### MATERIAL TO PROCESS
--- Start ---

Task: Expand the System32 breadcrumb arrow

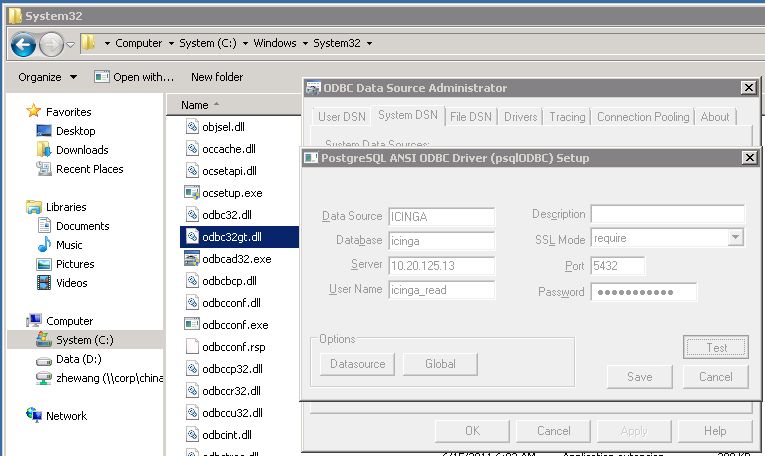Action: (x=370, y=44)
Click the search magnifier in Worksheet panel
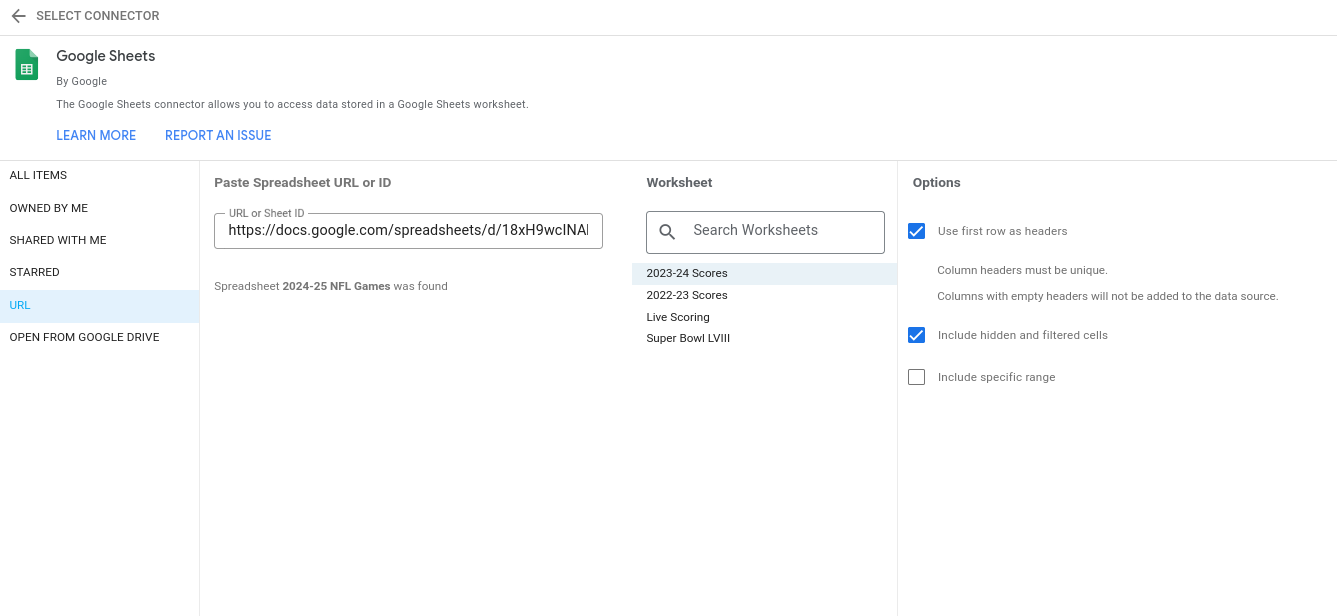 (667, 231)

--- End ---
--- Start ---

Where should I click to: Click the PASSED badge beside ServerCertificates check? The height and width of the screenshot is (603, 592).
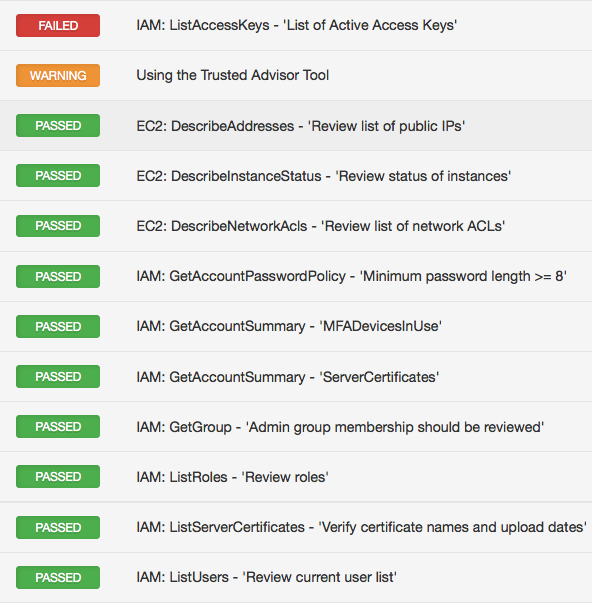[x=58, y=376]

--- End ---
--- Start ---

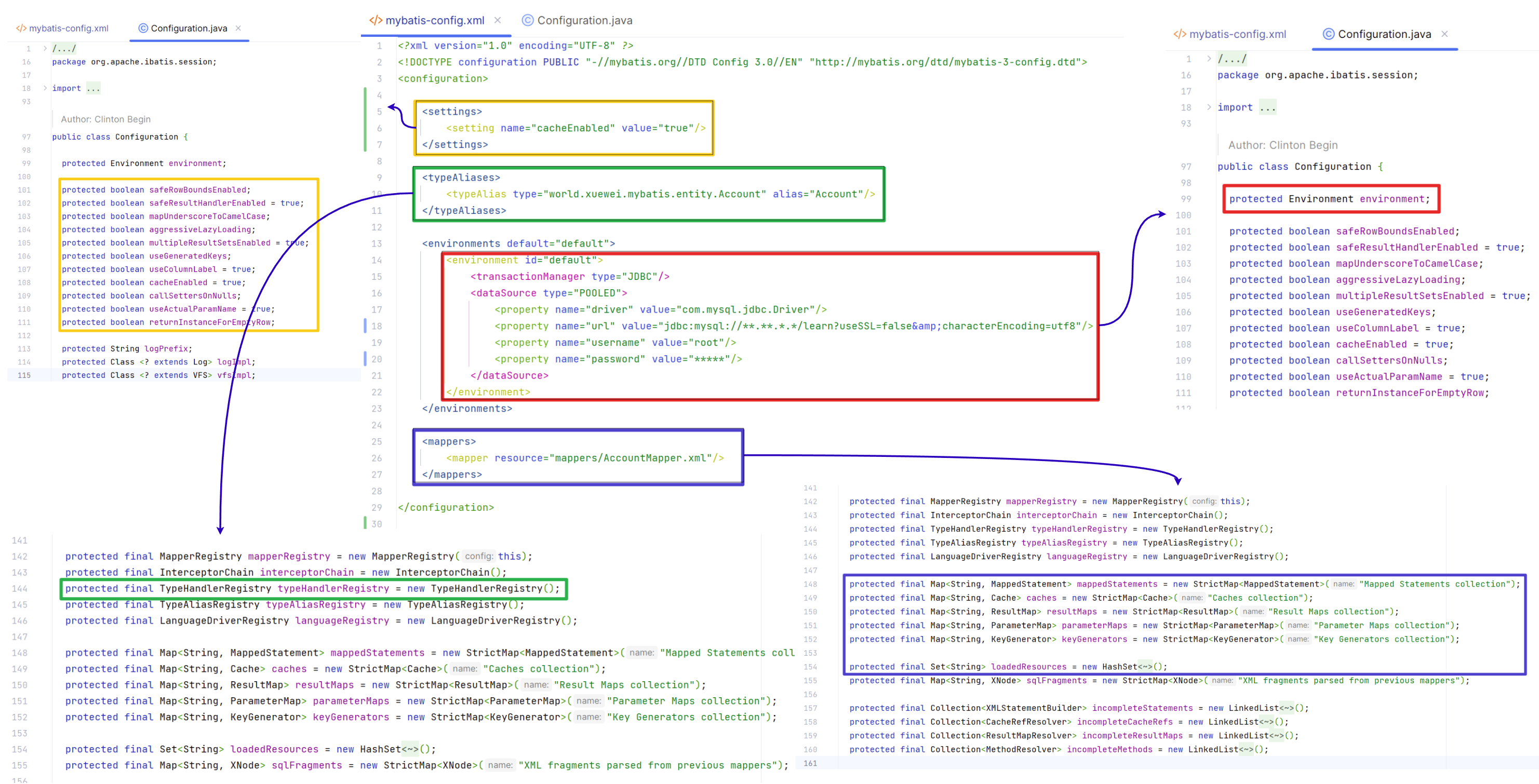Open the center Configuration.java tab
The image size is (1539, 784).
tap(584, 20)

--- End ---

### THE EXERCISE
Copy down the material from the line containing "Open the center Configuration.java tab" through the line containing "tap(584, 20)", including both of those lines, and leave the pictures out.

### RESPONSE TO THE TASK
Open the center Configuration.java tab
The image size is (1539, 784).
tap(584, 20)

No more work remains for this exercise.